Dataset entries
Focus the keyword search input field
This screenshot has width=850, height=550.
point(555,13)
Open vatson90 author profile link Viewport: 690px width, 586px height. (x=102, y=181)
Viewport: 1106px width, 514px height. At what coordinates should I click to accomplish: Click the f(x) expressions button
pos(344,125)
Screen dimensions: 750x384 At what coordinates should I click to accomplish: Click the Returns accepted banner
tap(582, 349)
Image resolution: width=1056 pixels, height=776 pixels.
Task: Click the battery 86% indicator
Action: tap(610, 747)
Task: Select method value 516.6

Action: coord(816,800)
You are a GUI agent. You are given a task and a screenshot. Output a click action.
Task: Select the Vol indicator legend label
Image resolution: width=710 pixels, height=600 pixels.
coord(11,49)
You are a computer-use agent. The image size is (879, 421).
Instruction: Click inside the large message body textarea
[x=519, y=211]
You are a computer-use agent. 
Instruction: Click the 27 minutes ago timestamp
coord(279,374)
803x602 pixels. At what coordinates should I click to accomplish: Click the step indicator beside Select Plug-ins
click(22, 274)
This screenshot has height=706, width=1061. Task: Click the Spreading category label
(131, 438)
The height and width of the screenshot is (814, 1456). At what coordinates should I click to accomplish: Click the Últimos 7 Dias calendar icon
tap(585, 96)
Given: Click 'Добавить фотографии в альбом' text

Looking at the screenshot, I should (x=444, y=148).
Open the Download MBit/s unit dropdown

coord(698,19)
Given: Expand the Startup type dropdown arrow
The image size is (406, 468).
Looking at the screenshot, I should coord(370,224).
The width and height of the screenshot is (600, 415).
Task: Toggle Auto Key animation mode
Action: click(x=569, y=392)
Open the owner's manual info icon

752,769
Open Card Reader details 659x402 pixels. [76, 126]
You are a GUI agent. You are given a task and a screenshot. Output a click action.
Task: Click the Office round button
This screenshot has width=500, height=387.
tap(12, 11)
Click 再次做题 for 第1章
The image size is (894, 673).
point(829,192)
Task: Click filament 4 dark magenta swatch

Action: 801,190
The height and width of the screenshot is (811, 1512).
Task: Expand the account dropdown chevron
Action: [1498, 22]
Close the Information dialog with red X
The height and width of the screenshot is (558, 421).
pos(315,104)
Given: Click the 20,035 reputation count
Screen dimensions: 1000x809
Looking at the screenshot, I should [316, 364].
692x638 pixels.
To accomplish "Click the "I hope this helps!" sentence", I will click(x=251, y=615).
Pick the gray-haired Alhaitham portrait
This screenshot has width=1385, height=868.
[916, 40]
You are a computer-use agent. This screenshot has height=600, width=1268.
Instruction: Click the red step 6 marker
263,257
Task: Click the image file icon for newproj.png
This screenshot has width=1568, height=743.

_TASK GOAL_. Out of the entries, report each line that contains the word "computer".

_EXPECTED ANSWER_.
You are a computer-use agent. The image size is (879, 421).
You are a computer-use agent. 
You are a computer-use agent. This screenshot has height=600, width=1268.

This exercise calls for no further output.